When you say that call_function "can't have anything to do with pointers", it's unclear what you mean. It appears that the function's last parameter is an array of Membership s , and in fact an array is treated very much like a pointer in C. When you pass *mf to the function, you are dereferencing the array, which is to say, you are accessing the first member of the array . This is not what you want, since call_function takes an array rather than an array member . @caveman's comment is correct: you should pass the raw array (ie without dereferencing it).

You seem to have some type issues. This is the sort of format you should have. It's a community wiki, so others can clean up and improve.

void call_function (Membership* local_mf[5])
{
    Membership* m = local_mf[0];
}

int main (void)
{
   Membership* mf[5];
   ... // malloc, etc, etc.
   call_function (mf);
}

Please clarify your question, it is unclear from your question what you would like to do.

But

Membership *mf[5] 

is a an array whose elements are pointers of type Membership

if you pass mf to a function, then you are passing an array as an argument to a function and mf itself is treated as a pointer. It points to the first element of its members. So in this case mf becomes a pointer to the first Membership pointer in its elements.

so inside the function (outside the function as well):

*mf would give you a pointer of type Membership (the first pointer)

*(mf+1) would give you a pointer of type Membersip (the second element)

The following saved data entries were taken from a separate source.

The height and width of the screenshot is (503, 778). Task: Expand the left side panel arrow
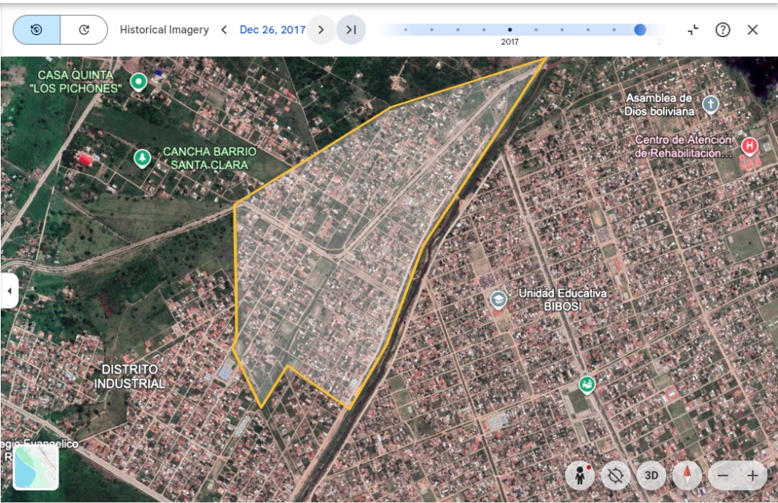(9, 291)
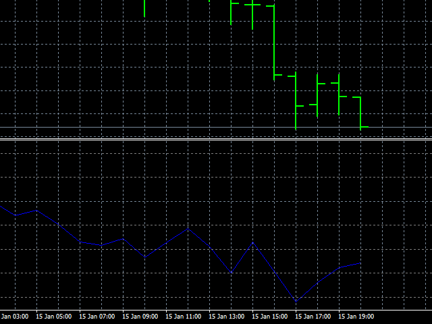Click the final endpoint of the blue indicator line
The width and height of the screenshot is (432, 324).
point(360,263)
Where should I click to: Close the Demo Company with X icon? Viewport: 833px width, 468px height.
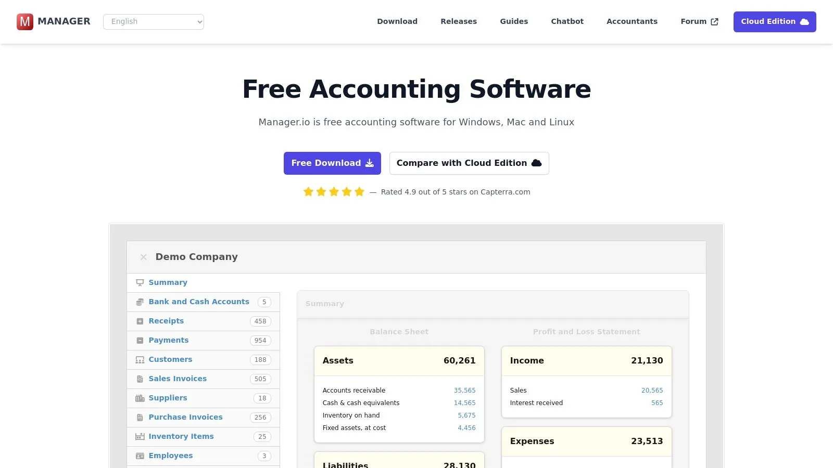144,257
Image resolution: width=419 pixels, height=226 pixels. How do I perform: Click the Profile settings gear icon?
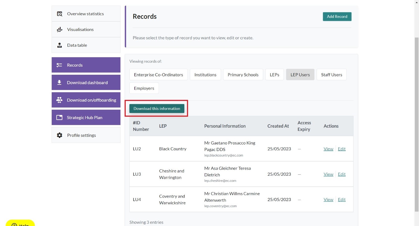(60, 135)
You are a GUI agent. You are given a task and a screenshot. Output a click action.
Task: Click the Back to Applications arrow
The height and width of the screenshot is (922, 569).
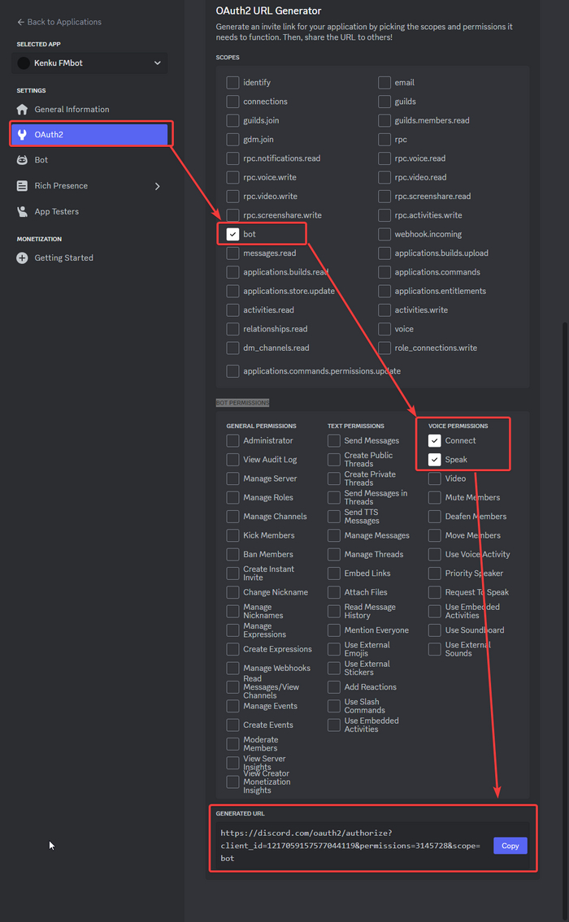coord(21,22)
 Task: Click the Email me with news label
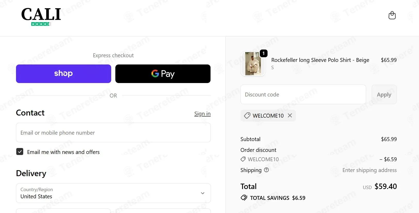[63, 152]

**mf would give you an element of type membership (the element which the first pointer evaluates to).

you cannot get the length of mf or any array inside a function, because if you pass an array as an argument, it is treated like a pointer inside the function, so if you do something like:

sizeof(array)/sizeof(first_element) 

sizeof(array) inside the function will always equal to the size of a pointer, which will be 4 or 8 bytes depending on your system.

so if you are using sizeof(mf)/sizeof(Membership*) to get the length of mf inside your function, that just means 8/8 or 4/4 which will always equal 1.